# Sum of divisors proof question

• Aug 30th 2010, 01:07 AM
mel240
Sum of divisors proof question
s(n) denotes the sum of divisors function

suppose n=p^k, where p is prime and k is a positive integer
s(p^k)= [(p^k+1)-1]/(p-1)

show:
1+ 1/p < s(n)/n < 1+ 1/(p-1)

Also if p=3 how large does k have to be to make s(n)/n > 1.4999

I know that if the above is expanded then it makes sense that each part is less than the next but I'm not sure if this is a proper proof as I am using what they have given and just expanding it and showing it's true. Is there another way to go about it? and I know k has to be something like 15, but is there an easier way to figure it out rather than just starting from k=1 and working my way up?
• Aug 30th 2010, 09:40 PM
simplependulum
Yes , expanding is a proper proof , or we can set $x = 1/p$ and suppose $n$ is a power of a prime .

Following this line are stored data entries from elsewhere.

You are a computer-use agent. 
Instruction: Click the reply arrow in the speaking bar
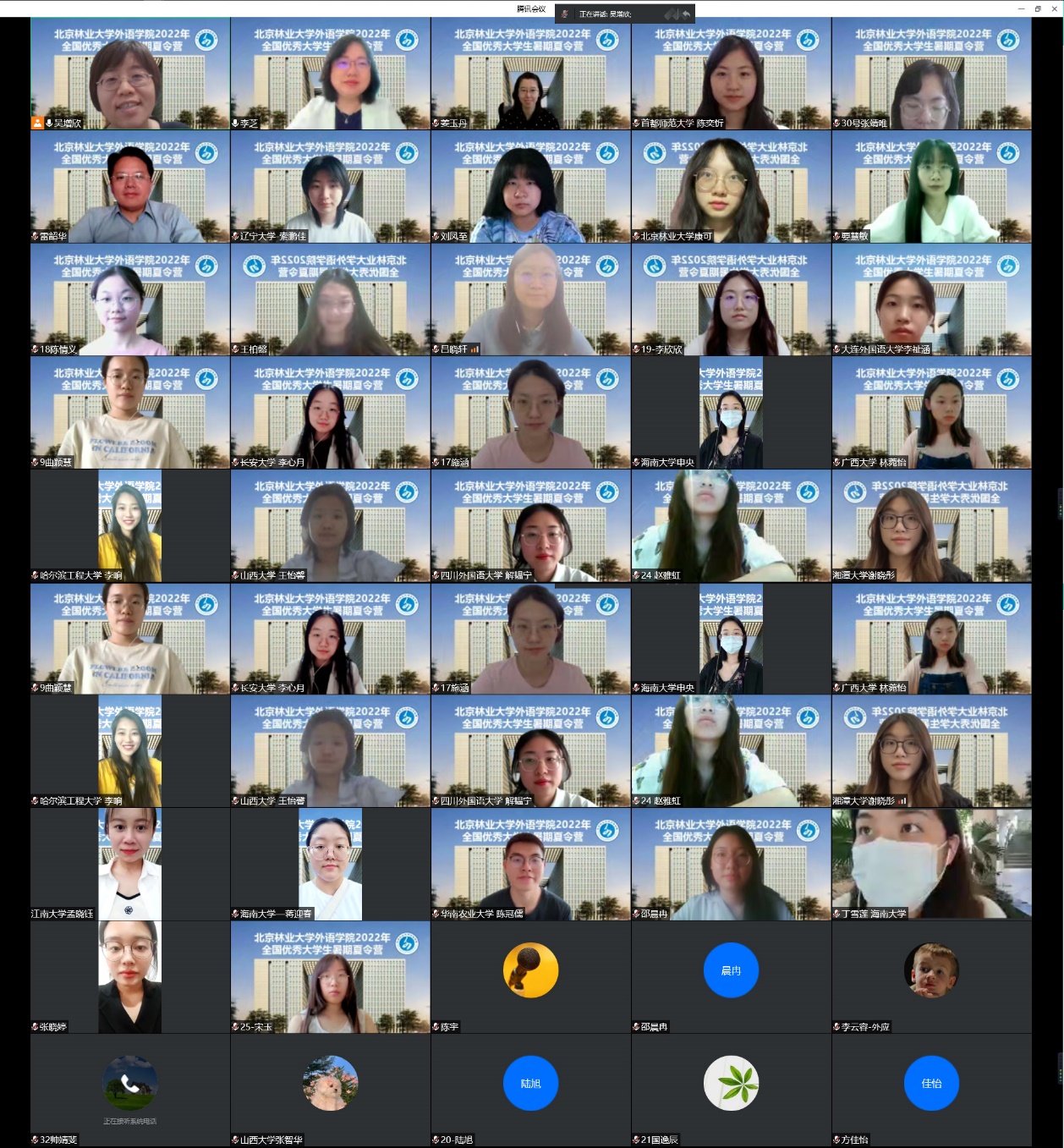686,14
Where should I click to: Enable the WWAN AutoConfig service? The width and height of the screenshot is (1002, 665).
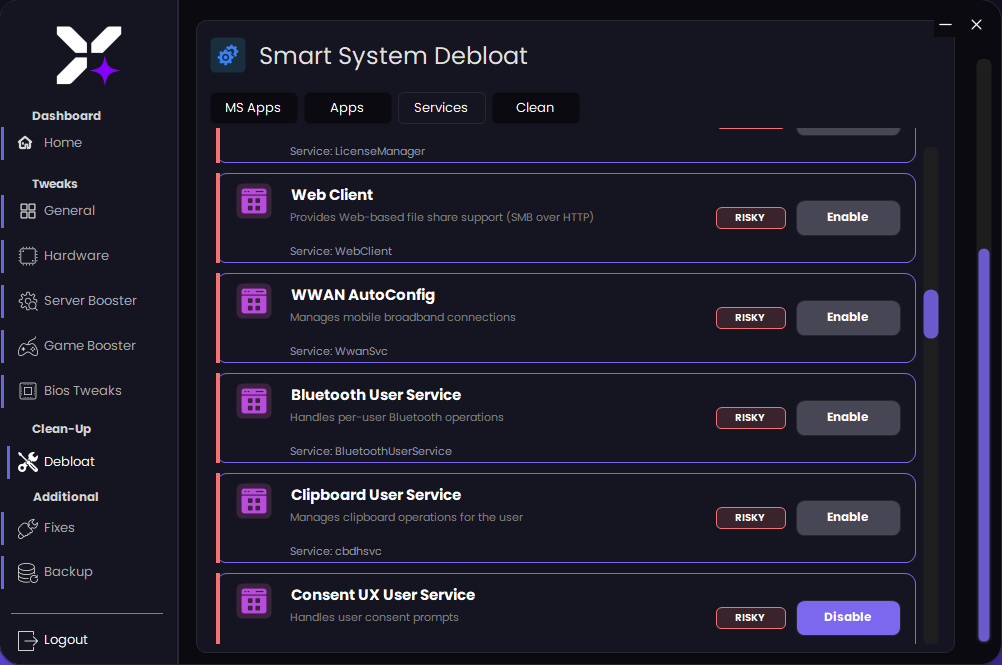[x=847, y=317]
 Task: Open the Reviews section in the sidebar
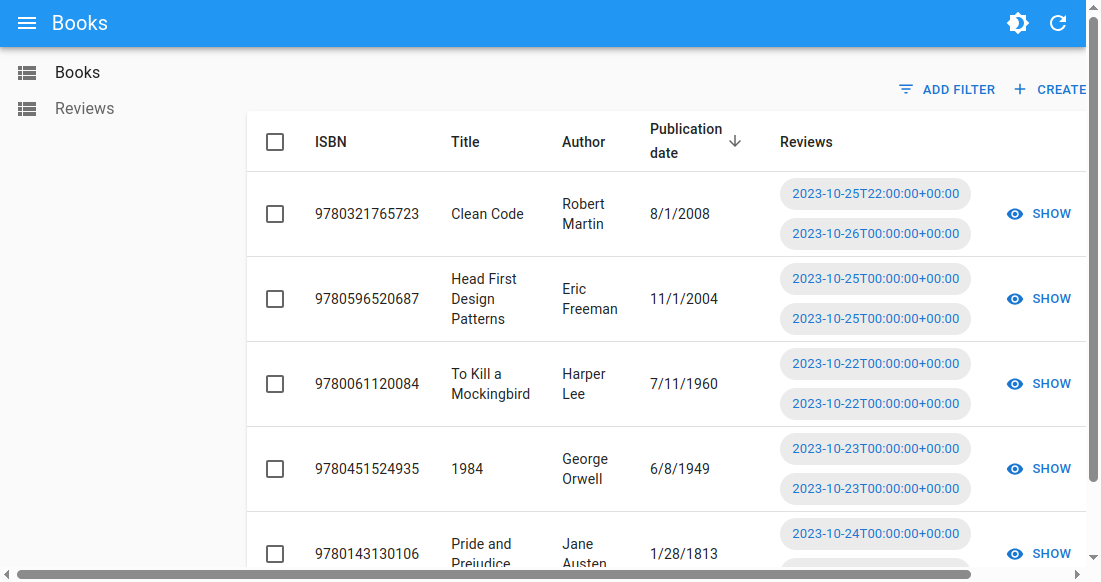coord(84,108)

Then $\frac{s(n)}{n} = 1+ x + x^2 + ... + x^k$

The LHS from the inequality is $1 + x$ while the RHS is $1 + \frac{x}{1-x} = \frac{1}{1-x} = 1 + x + x^2 + ...$ by combining them we can see what we need to show :

$1+x \leq 1 + x + x^2 + ... + x^k < 1 + x + x^2 + ....$ which is obviously true for $k \geq 1$ .